Throughout my life, I have been notoriously terrible at setting boundaries when it comes to
work and social commitments.
For example, when asked questions such as these…
You’re invited to my event! Will you be able to make it?
Can you please review my work and give your thoughts?Do you have any more capacity to take on this new project?
I often feel the need to say “yes!”, even when I’m on the verge of my social and emotional
limits. My perfectionistic nature and drive to please others get in the way of saying what I
ought to sometimes say: “no, but thanks for asking.”
It is truly okay, crucial even, to know your limits and set boundaries. Setting healthy
boundaries can look like:
Saying “no” to social events that you are very anxious about or that aren’t important
- Taking full days off work or off people generally. As an example, one weekday a
month, no matter how I'm feeling, I'll take a full day off from all commitments.
Having a weekday off each month, even if I feel that I don't need it, is very
important; because, the chances are, I do need it.
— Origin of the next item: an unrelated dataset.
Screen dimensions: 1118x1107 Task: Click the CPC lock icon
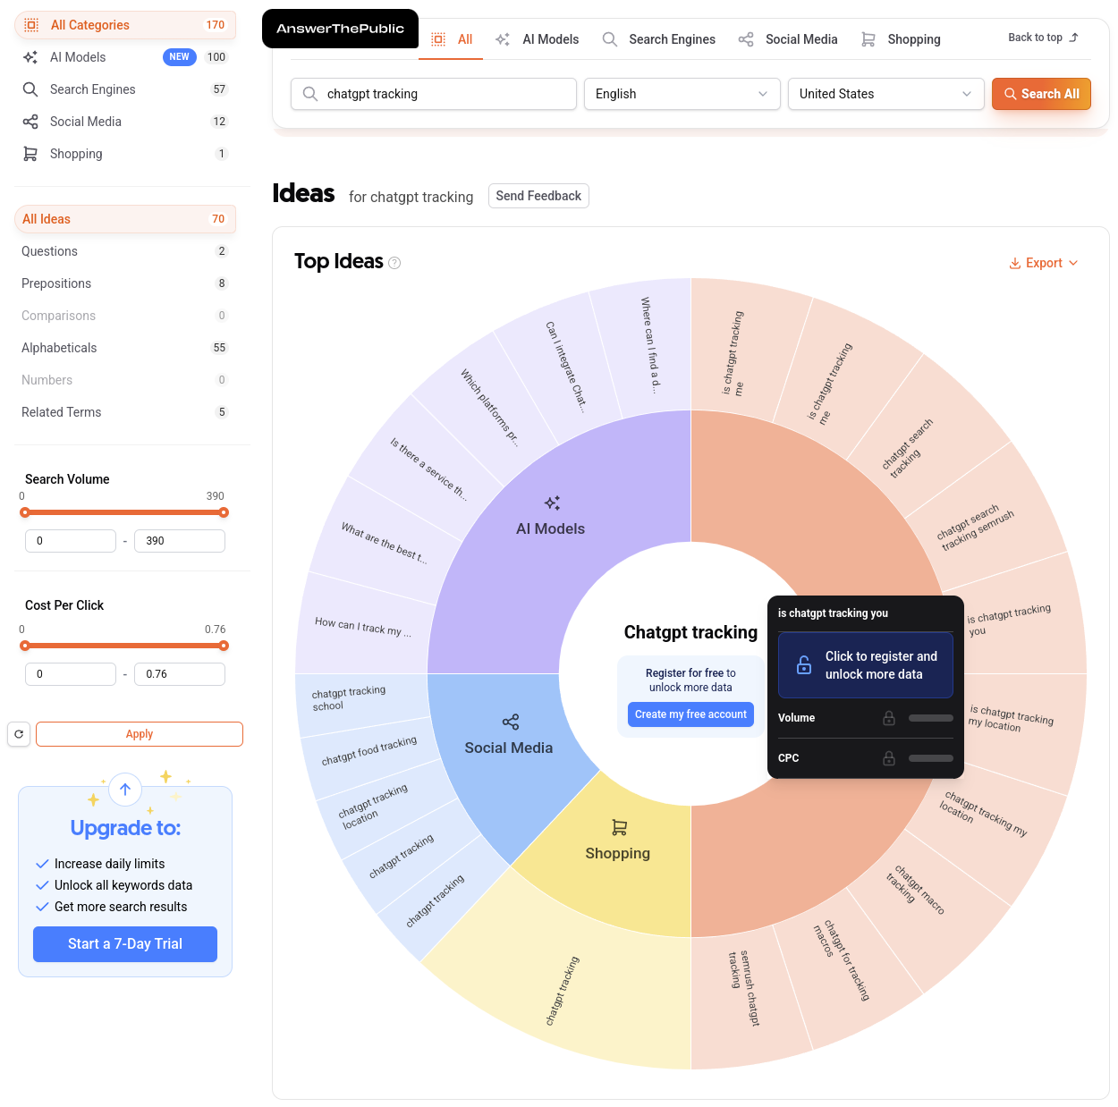click(x=889, y=758)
Actively scheduling self-care breaks into your days, including working days. For
example, between certain times each day, I'll turn off my devices and do something
that recharges my energy.
Tip 2: Relax and recharge by engaging in your passions, hobbies, and interests.
Many autistic individuals have strong passions, hobbies, or interests in one or many areas.
Personally, I am very passionate about autism advocacy. I also love writing, nature, and
listening to or creating music. In an ideal world, I would spend the majority of my days
engaged in these activities and that would make me happy. Why do autistic individuals,
including myself, enjoy our hobbies and interests so deeply?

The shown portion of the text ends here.